Malaria progress threatened by Ebola, drug resistance, says WHO

A village malaria worker carries out a blood test at his home in Pailin province, some 350 kilometres northwest of Phnom Penh. The number of people dying from malaria has almost halved since 2000, although progress in west Africa risks being reversed by the Ebola outbreak, the World Health Organization said on Tuesday.

The past decade has seen major gains in the fight against malaria, with steadily declining cases, “dramatically” fewer deaths, and the global mortality rate nearly halved since 2000, according to a new report from the World Health Organization.

But progress is fragile and there are many emerging challenges — including anti-malarial drug resistance and the Ebola outbreak in West Africa, which has completely overwhelmed local health systems and had a “devastating impact on malaria treatment” in the region.

Malaria is a preventable, curable parasitic disease transmitted by mosquito bites. In 2013, the disease caused an estimated 198 million infections and 584,000 deaths — 92 times greater than the death toll from this year’s unprecedented Ebola epidemic. Malaria is particularly deadly for children — in Africa, a child dies every minute from malaria, according to WHO. The disease killed an estimated 453,000 children under age 5 last year.

But many bright spots can be found in the latest global report on malaria, which the WHO released on Tuesday.

“We can indeed make remarkable strides against this complicated enemy,” the WHO’s director-general, Dr. Margaret Chan, wrote in a foreword to the report. “We should act with urgency and resolve, and remain focused on our shared goal: to create a world in which no one dies of malaria.”

Global progress has been largely driven by advances in Africa, where 90 per cent of malaria deaths occur. Since 2000, Africa’s mortality rate from malaria has dropped by 54 per cent and the number of new infections in sub-Saharan Africa continues to steadily decline despite massive population growth. Last year, malaria caused 128 million infections in sub-Saharan Africa; in 2000, there were 173 million.

The UN health agency said more countries are now moving toward eliminating malaria, with two (Azerbaijan and Sri Lanka) reporting zero cases for the first time last year. More people are accessing diagnostic tests and effective interventions, such as insecticide-treated mosquito nets. Last year, nearly half of the at-risk population in sub-Saharan Africa had access to a mosquito net, up from just 2 per cent in 2004.

The WHO warns, however, that progress is fragile.

The three countries hardest hit by Ebola (Guinea, Liberia and Sierra Leone) accounted for 6.6 million malaria cases last year but the deadly epidemic has closed the majority of in-patient health facilities and malaria patients are likely missing out on treatment. According to the latest figures, the Ebola epidemic has now infected 17,800 people and killed more than 6,330 since March.

Millions of people still have no access to diagnostic tests and treatment for malaria, particularly pregnant women and children under 5, who are most at risk. While malaria funding has tripled over the last decade, current commitments are still only half of the $5.1-billion (U.S.) target, the WHO said.

A particularly alarming development in the malaria fight has been the emergence of drug resistance, both against insecticides commonly used to kill malaria-carrying mosquitoes and against artemisinin — a plant extract that, in combination with other drugs, has become the standard treatment for malaria. Five countries in the Greater Mekong region of Asia have now detected resistance against artemisinin, including Thailand and Cambodia, where resistance to other anti-malarial drugs has emerged in the past and spread around the world.

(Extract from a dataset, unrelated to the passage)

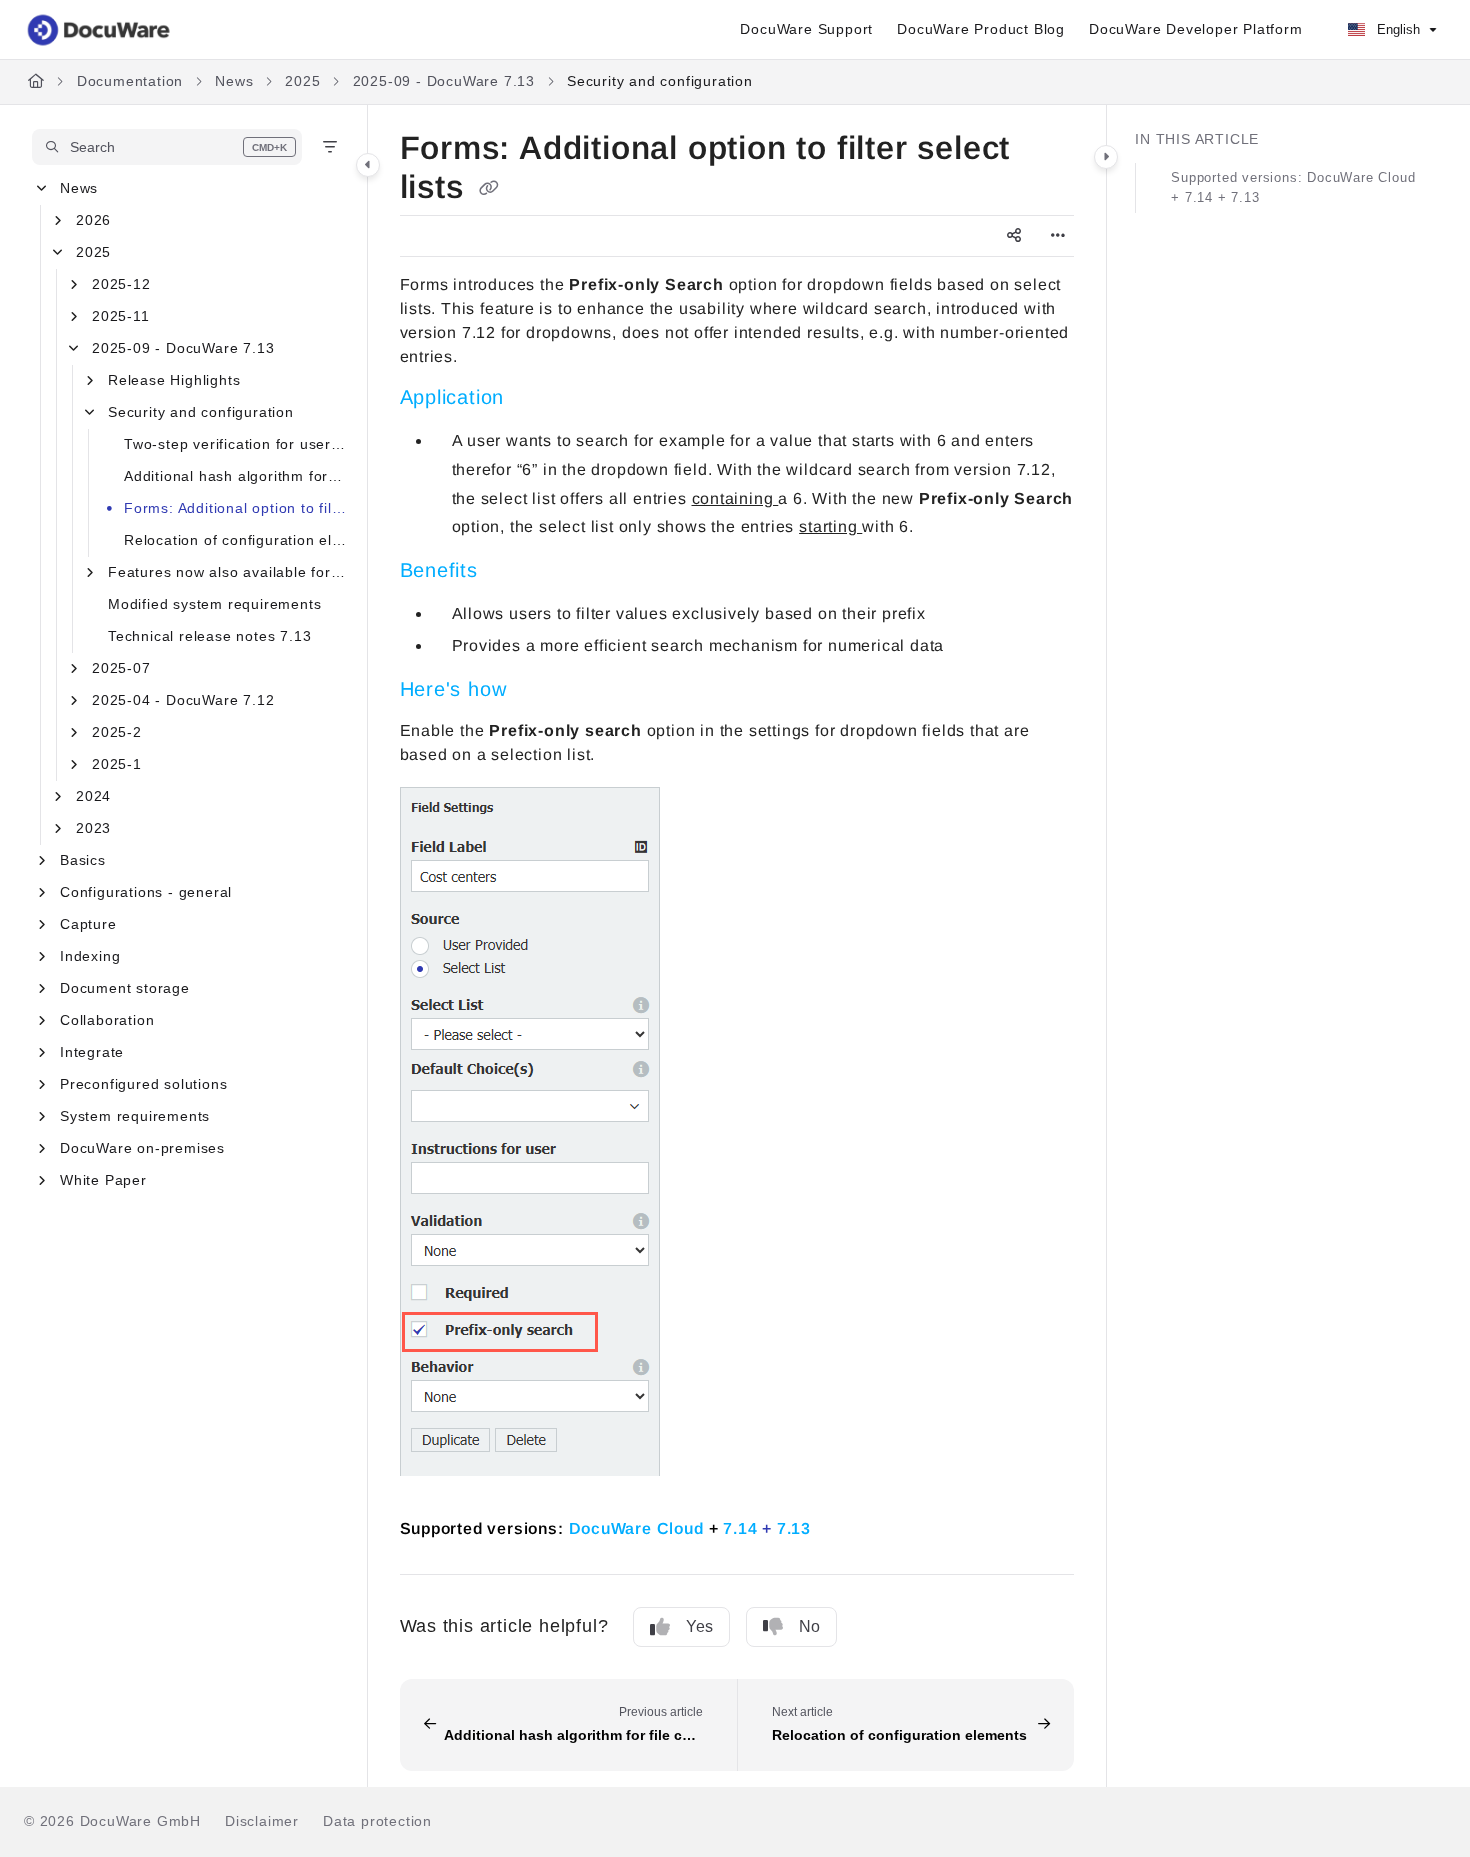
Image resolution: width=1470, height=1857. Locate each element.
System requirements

Losing artemisinin would be a “major setback” for the fight against malaria, said William Moss, a professor of epidemiology with the Johns Hopkins Malaria Research Institute.

“The great fear is that these resistant parasites might get into sub-Saharan Africa, where obviously the burden of malaria is greater,” said Moss, who was not involved with the WHO report. “If we lose (artemisinin), we don’t have an alternative drug to treat the parasite that we could take off the shelf.”